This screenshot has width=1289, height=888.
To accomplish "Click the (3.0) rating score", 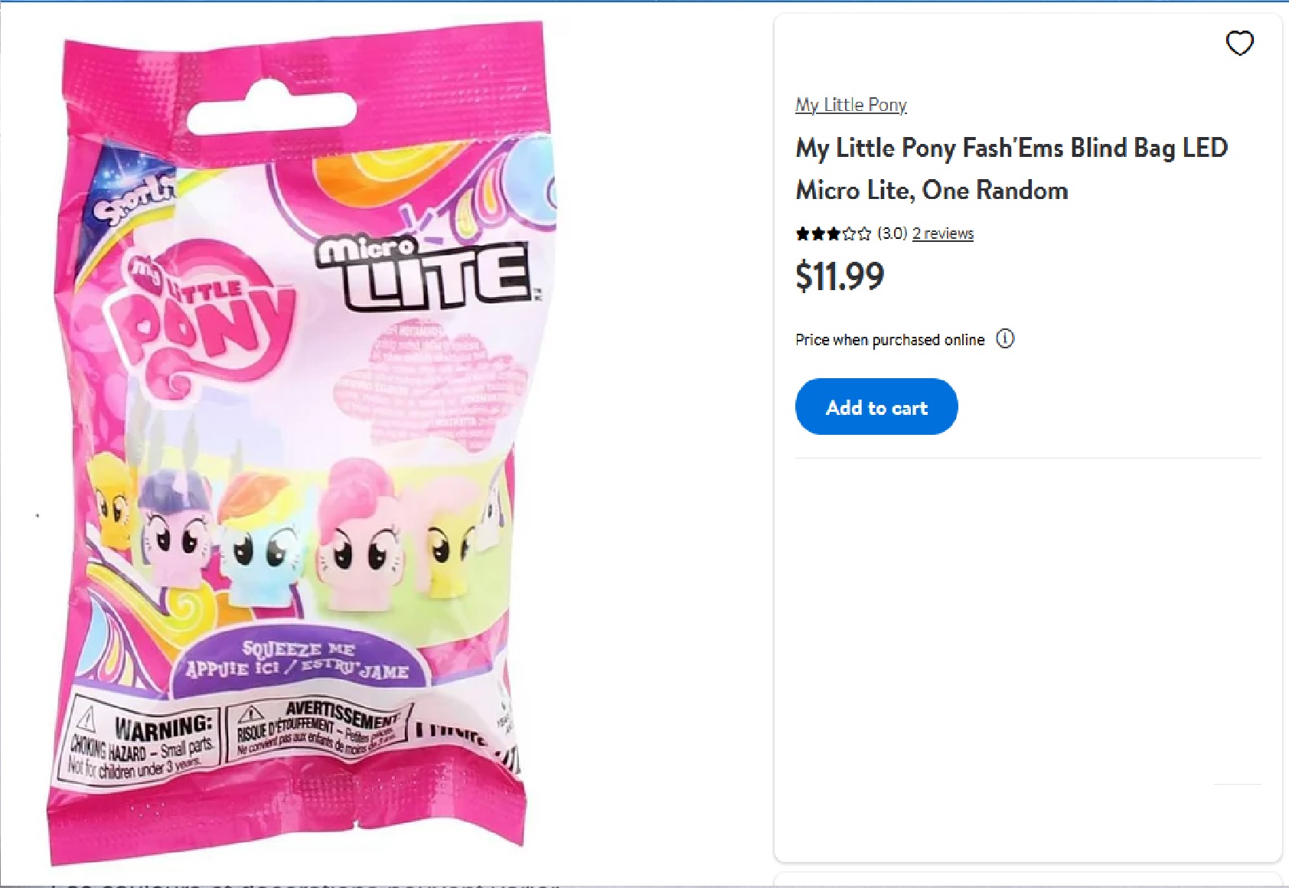I will [892, 233].
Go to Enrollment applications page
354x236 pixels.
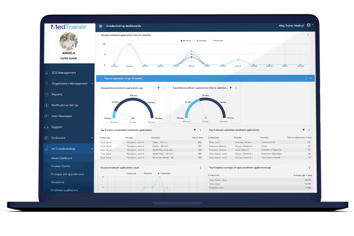click(x=64, y=190)
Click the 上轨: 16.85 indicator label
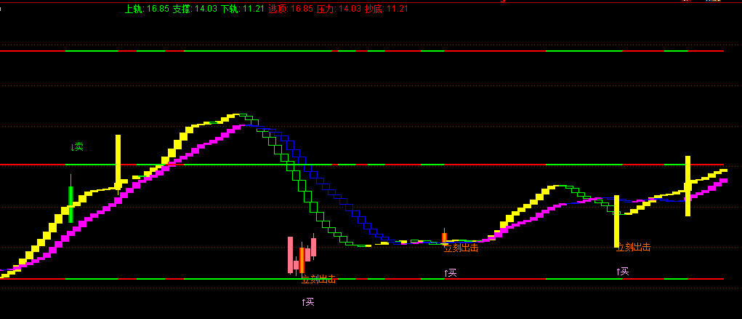 [x=147, y=9]
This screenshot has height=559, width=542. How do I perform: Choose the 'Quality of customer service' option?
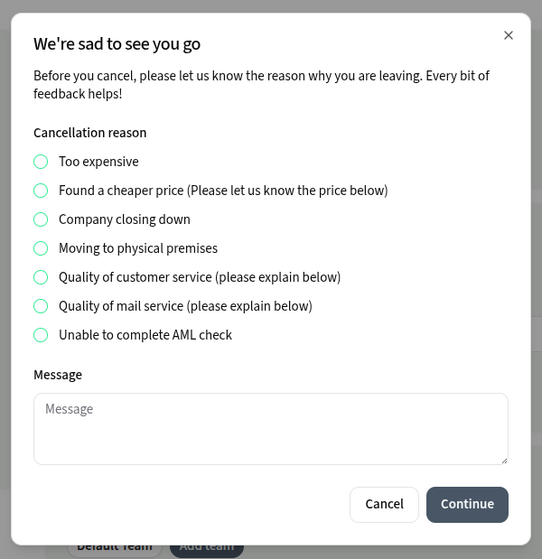41,277
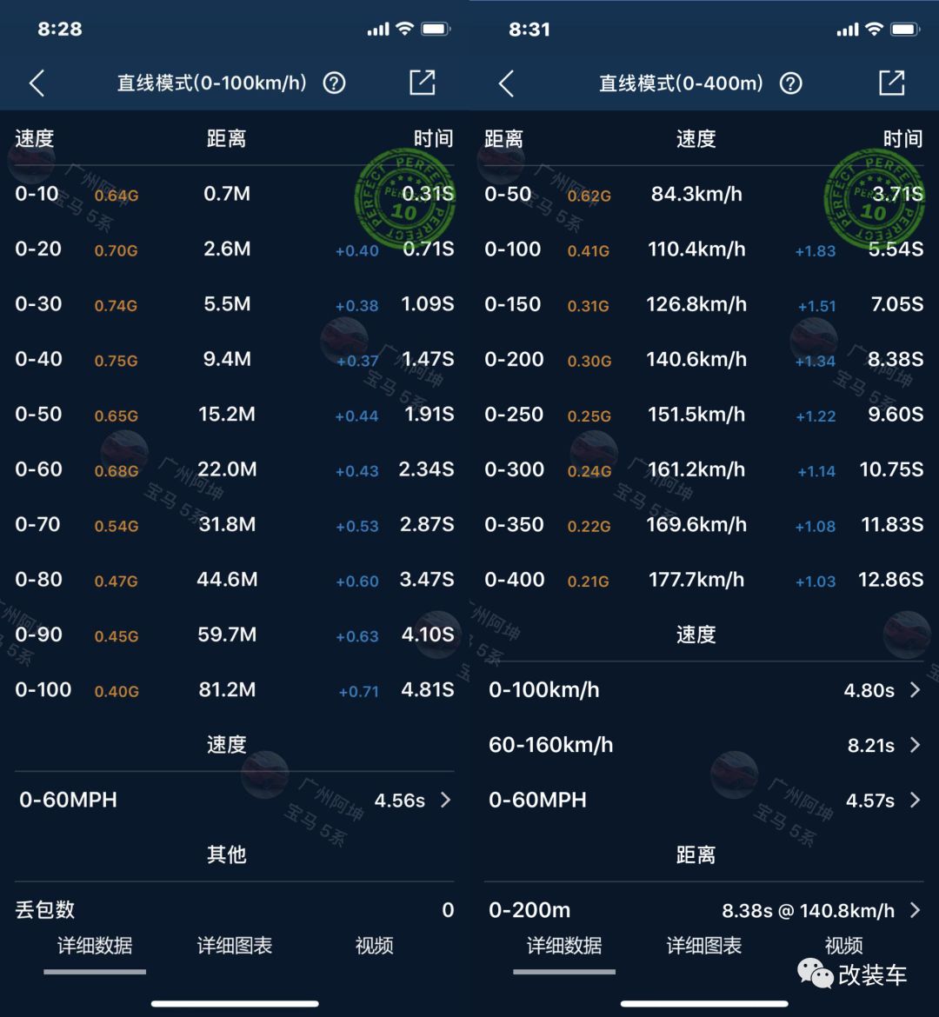Expand the 0-60MPH 4.56s result row
This screenshot has width=939, height=1017.
tap(233, 800)
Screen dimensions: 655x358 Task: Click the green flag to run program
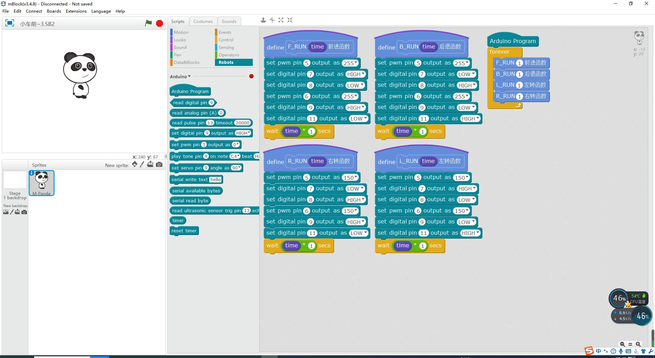(x=148, y=23)
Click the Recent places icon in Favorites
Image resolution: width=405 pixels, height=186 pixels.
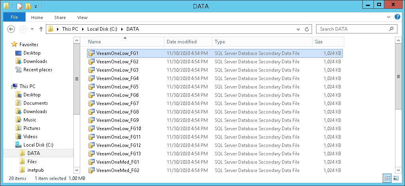[x=18, y=70]
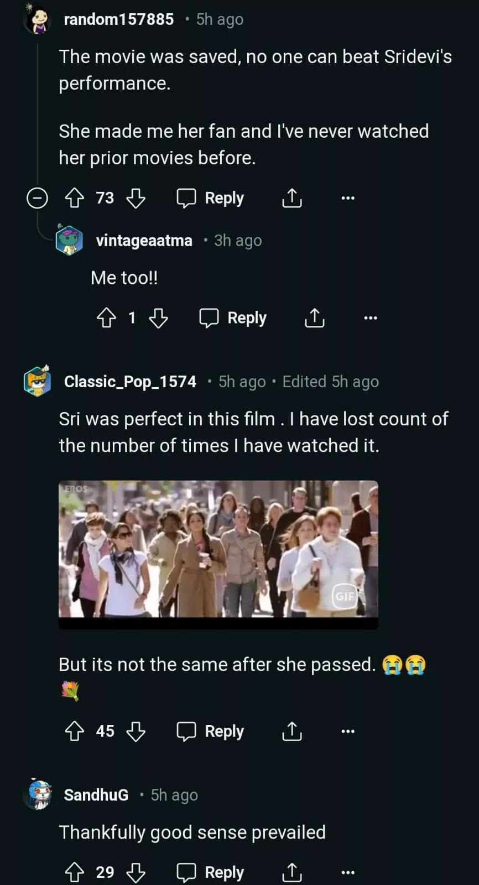Open vintageaatma's profile link

[x=144, y=241]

======

▶ [Your assignment]: From the line that contains "Click the Recent places icon in Favorites" to the last line of the data, print each line exactly, both ends included, and omit the pictures.

▶ [Answer area]:
Click the Recent places icon in Favorites
Image resolution: width=405 pixels, height=186 pixels.
[x=18, y=70]
Open vintageaatma's profile link

[x=144, y=241]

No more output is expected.